───── SOURCE RECORDS

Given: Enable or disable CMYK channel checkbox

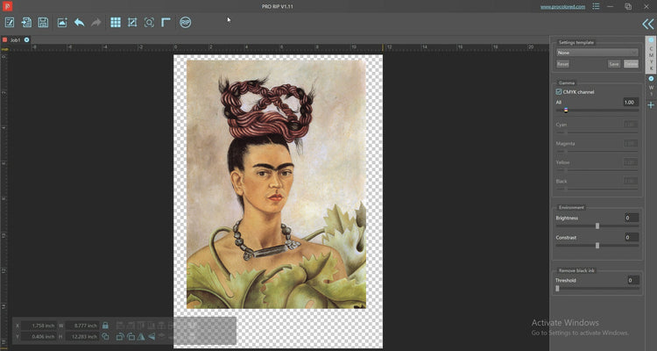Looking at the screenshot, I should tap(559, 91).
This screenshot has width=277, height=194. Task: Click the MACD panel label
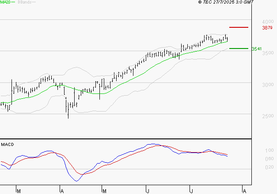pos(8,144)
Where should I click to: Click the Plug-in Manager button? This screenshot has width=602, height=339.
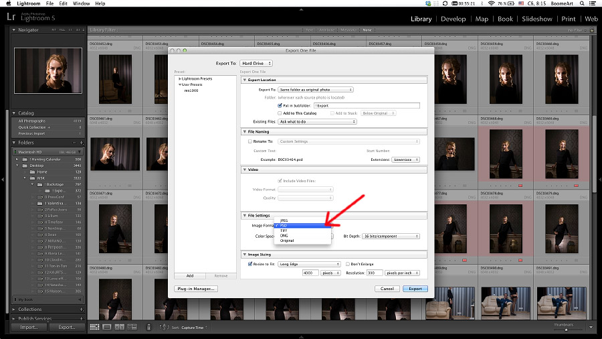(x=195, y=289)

──────────
───── SOURCE RECORDS

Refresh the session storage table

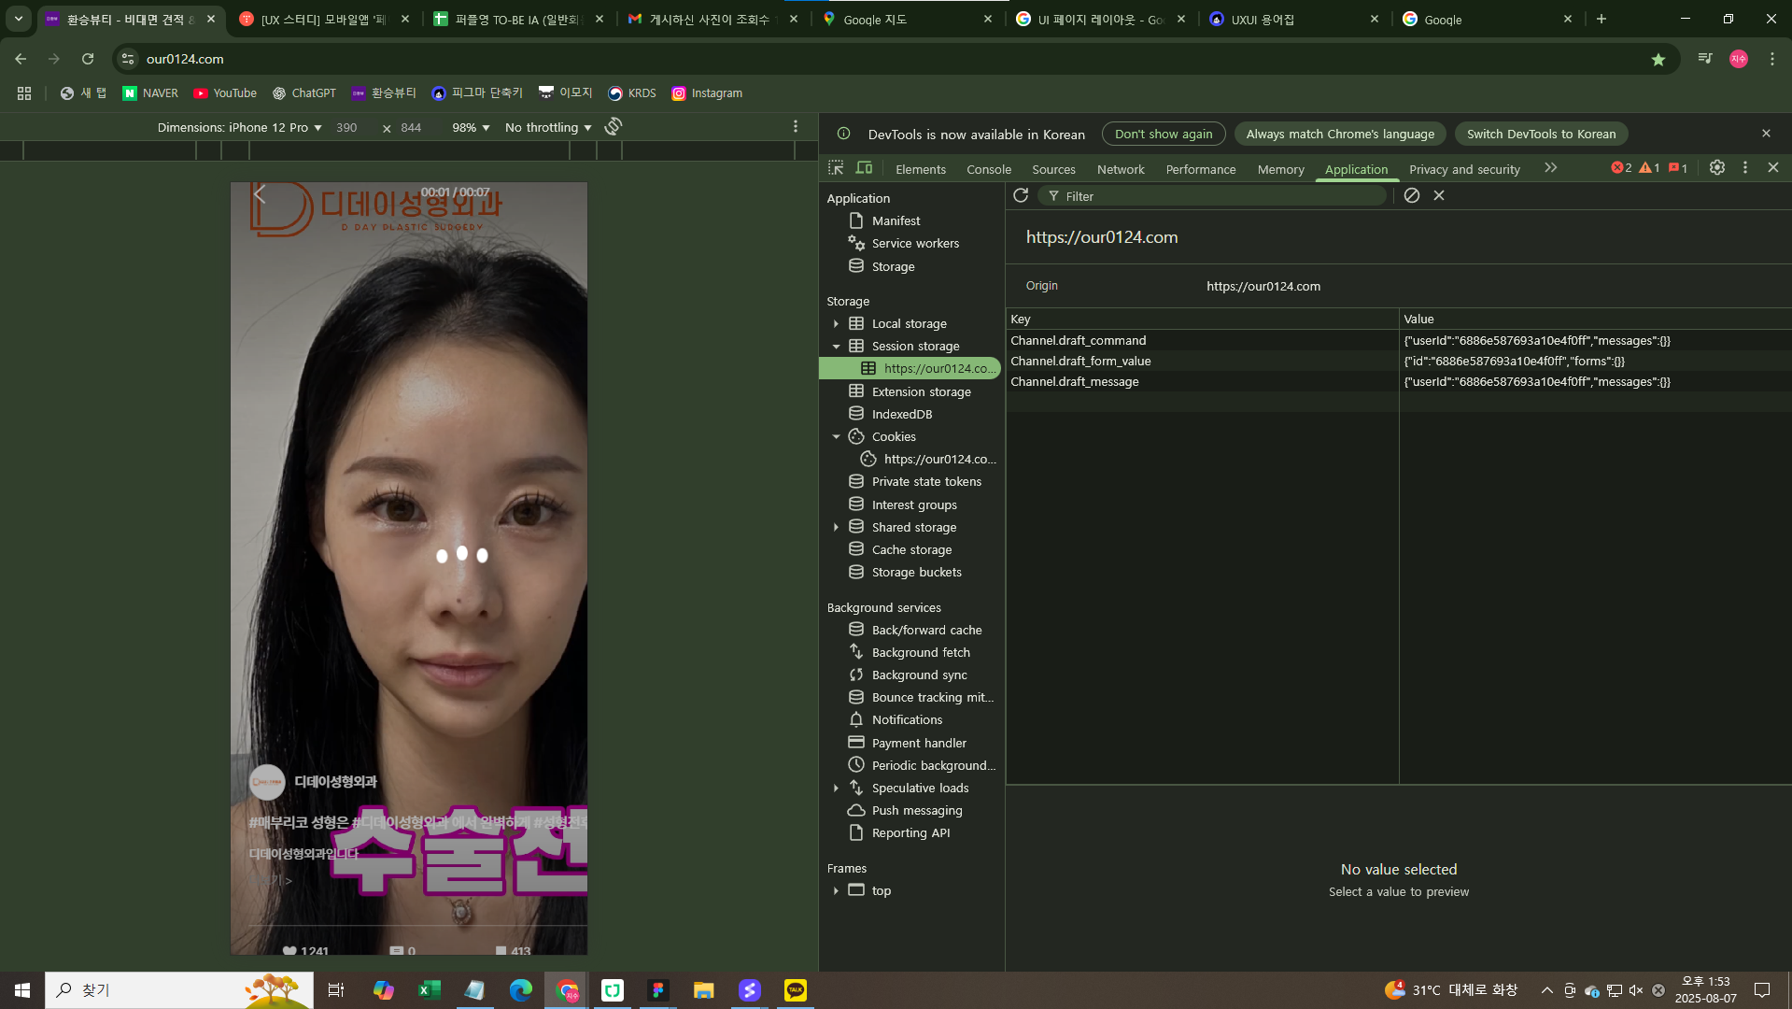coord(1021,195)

──────────
───── SOURCE RECORDS

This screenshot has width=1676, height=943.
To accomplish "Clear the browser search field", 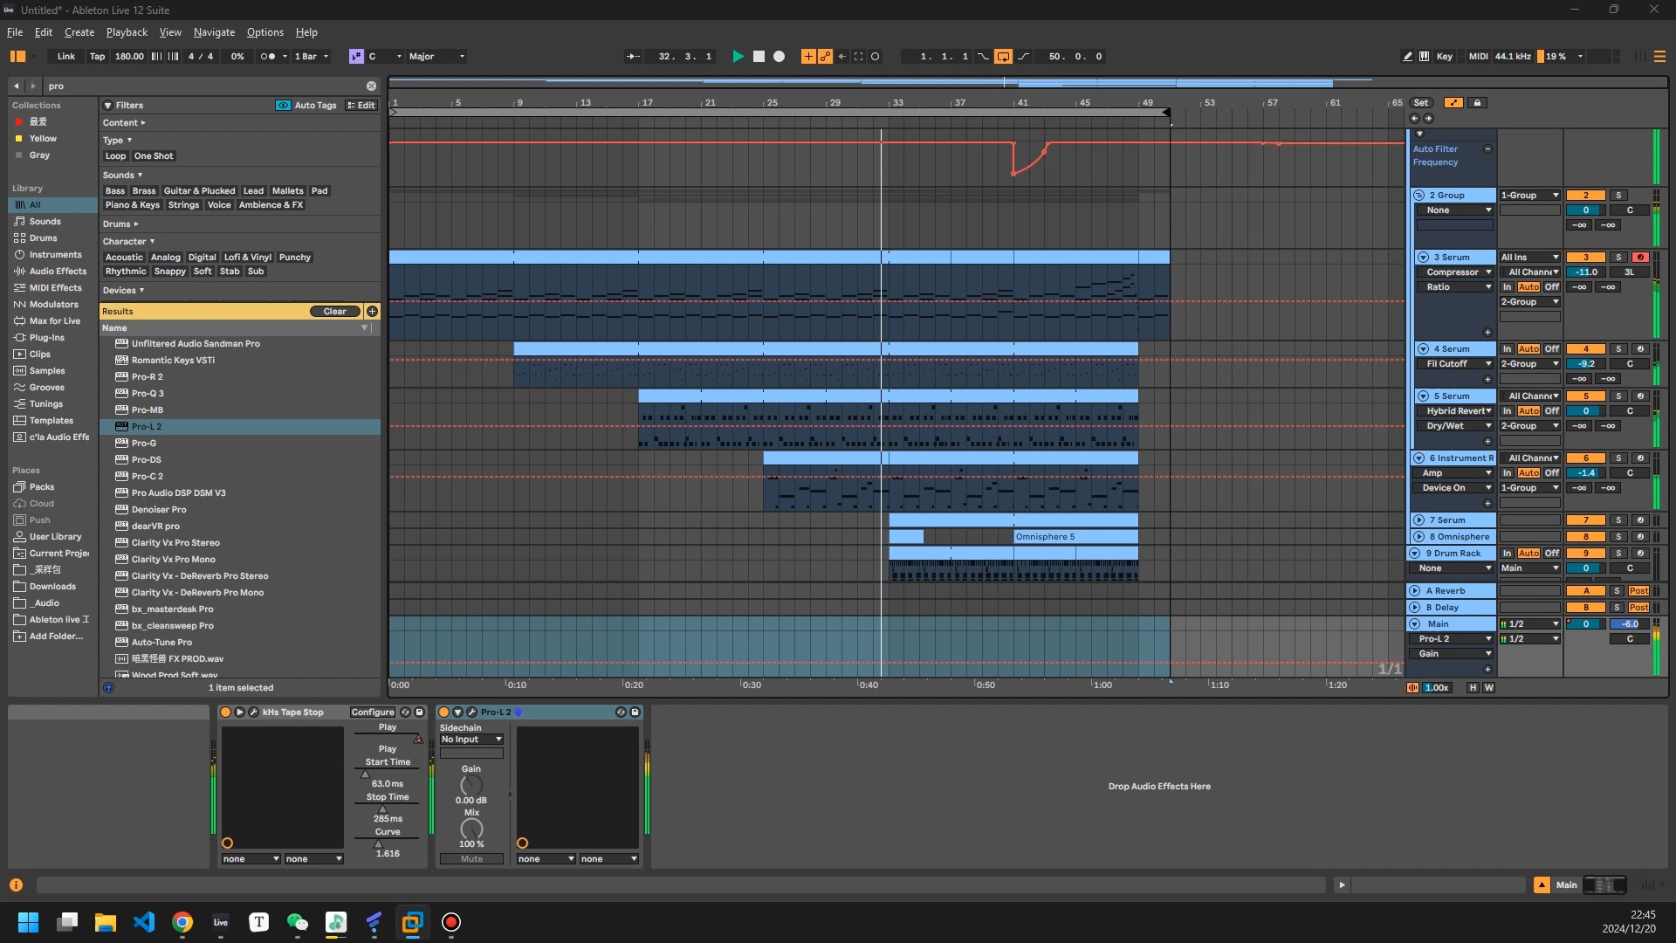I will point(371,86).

──────────

## TASK STATEMENT:
Copy the material from the line containing "Given: Enable or" through the line containing "(x=195, y=289)", omitting the pictures.

## RESPONSE BELOW:
Given: Enable or disable CMYK channel checkbox

Looking at the screenshot, I should tap(559, 91).
This screenshot has width=277, height=194. Task: Click the MACD panel label
pos(8,144)
Where should I click to: Click the Plug-in Manager button? This screenshot has width=602, height=339.
(x=195, y=289)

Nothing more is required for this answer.